The last step is a big one.  The stapes, or the last bone in your ear, is 
attached to another membrane, very much like your eardrum.  On the other 
side of this membrane is the real place where hearing happens.  This place 
is called the "cochlea", and it looks just like a snail shell.  The cochlea 
is filled with fluid (it's basically salt water).  When the stapes vibrates 
this eardrum-like membrane, it makes the fluid inside the cochlea move.  

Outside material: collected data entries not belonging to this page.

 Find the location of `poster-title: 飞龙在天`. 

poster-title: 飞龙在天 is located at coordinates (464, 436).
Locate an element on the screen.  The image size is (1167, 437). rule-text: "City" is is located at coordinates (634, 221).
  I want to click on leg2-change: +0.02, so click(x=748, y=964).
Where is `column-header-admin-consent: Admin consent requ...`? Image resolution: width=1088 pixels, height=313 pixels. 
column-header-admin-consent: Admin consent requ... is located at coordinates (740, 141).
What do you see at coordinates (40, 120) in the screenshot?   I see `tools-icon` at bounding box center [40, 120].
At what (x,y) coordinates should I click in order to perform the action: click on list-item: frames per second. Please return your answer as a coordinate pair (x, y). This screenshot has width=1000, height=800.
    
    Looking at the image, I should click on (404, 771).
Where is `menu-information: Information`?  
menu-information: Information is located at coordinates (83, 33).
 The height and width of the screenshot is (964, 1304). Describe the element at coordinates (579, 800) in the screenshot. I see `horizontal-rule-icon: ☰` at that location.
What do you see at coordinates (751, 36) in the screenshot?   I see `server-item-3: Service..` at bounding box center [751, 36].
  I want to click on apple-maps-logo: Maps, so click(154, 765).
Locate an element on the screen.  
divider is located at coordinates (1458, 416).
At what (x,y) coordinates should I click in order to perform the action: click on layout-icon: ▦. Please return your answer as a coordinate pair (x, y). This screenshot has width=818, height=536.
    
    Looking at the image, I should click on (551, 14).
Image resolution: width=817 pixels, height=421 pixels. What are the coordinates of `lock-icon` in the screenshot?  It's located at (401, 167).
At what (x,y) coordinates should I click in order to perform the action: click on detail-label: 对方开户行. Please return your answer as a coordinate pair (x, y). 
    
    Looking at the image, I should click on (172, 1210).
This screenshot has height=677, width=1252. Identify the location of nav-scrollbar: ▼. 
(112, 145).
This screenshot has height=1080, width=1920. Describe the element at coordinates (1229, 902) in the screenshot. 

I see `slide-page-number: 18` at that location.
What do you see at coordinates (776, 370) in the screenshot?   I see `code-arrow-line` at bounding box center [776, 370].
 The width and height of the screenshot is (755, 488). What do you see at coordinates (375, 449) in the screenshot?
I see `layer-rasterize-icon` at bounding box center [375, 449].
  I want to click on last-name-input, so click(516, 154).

Inside the cochlea are also little hairs.  These hairs can tell when the 
fluid inside the cochlea is moving, and they send that information to the 
brain.

The brain sorts it all out, and then you decide how to react to the sound. 
 Was it a danger sound?  Was it someone talking?  Should I run away, or 
should I answer a question?  The most important part of hearing a sound is 
what it means to you.  The voice of your mom makes you feel completely 
different from the voice of the boy who was mean to you last week, even 
though the sounds they make are almost the same.

There are some good web sites which explain this and other related topics. 
See http://hyperion.advanced.org/19537/, or  http://faculty.washington.edu/chudler/bigear.html.  
There are also lots of books appropriate for the K-3 grade level at the library 
or bookstore which do a great job of explaining the brain and senses.